Note that the hwloc project represents the merger of the libtopology project
from INRIA and the Portable Linux Processor Affinity (PLPA) sub-project from
Open MPI. Both of these prior projects are now deprecated. The first hwloc
release was essentially a "re-branding" of the libtopology code base, but with
both a few genuinely new features and a few PLPA-like features added in. Prior
releases of hwloc included documentation about switching from PLPA to hwloc;
this documentation has been dropped on the assumption that everyone who was
using PLPA has already switched to hwloc.

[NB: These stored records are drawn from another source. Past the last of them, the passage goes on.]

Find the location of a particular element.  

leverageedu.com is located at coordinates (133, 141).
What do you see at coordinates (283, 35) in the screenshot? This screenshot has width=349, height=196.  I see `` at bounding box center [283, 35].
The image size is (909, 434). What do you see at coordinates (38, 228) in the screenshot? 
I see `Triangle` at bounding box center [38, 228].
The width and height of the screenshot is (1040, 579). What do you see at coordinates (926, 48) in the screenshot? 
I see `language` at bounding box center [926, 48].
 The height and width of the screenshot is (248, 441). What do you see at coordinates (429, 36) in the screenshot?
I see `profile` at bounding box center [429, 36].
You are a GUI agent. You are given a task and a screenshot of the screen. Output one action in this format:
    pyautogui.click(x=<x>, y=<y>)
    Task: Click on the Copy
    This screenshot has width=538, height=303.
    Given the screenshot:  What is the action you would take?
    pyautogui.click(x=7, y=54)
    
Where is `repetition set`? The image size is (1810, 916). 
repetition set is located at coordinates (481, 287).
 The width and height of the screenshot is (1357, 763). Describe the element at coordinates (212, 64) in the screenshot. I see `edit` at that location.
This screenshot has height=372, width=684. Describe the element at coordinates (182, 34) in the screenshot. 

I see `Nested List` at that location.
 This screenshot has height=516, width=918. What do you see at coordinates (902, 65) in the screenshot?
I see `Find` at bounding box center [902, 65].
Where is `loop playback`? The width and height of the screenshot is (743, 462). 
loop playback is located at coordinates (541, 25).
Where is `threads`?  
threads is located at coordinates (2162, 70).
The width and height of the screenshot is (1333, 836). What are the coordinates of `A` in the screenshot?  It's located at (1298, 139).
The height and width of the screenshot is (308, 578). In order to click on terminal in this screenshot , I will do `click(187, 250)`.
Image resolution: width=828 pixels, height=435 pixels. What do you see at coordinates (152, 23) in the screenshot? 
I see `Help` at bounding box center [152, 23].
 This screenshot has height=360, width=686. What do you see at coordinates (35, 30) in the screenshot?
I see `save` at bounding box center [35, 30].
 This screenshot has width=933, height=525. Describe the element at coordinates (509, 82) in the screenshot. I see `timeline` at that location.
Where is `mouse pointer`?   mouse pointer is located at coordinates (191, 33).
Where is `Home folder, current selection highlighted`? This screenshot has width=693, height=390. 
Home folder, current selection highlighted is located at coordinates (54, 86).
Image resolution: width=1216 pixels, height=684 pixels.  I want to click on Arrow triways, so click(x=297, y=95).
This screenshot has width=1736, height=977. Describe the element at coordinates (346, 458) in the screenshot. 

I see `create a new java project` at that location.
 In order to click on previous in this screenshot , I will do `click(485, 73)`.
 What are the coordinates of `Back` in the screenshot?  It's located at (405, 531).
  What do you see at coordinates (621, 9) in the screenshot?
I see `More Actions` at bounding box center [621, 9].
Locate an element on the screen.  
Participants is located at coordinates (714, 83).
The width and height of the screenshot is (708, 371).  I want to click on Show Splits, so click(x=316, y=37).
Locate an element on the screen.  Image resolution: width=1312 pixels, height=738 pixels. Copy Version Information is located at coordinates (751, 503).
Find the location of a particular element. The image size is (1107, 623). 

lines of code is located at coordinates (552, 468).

hwloc supports the following operating systems:

  * Linux (including old kernels not having sysfs topology information, with
 knowledge of cpusets, offline CPUs, ScaleMP vSMP, and Kerrighed support)
  * Solaris
  * AIX
  * Darwin / OS X
  * FreeBSD and its variants, such as kFreeBSD/GNU
  * OSF/1 (a.k.a., Tru64)
  * HP-UX
  * Microsoft Windows

hwloc only reports the number of processors on unsupported operating systems;
no topology information is available.

For development and debugging purposes, hwloc also offers the ability to work
on "fake" topologies:

  * Symmetrical tree of resources generated from a list of level arities
  * Remote machine simulation through the gathering of Linux sysfs topology
 files

hwloc can display the topology in a human-readable format, either in graphical
mode (X11), or by exporting in one of several different formats, including:
plain text, PDF, PNG, and FIG (see CLI Examples below). Note that some of the
export formats require additional support libraries.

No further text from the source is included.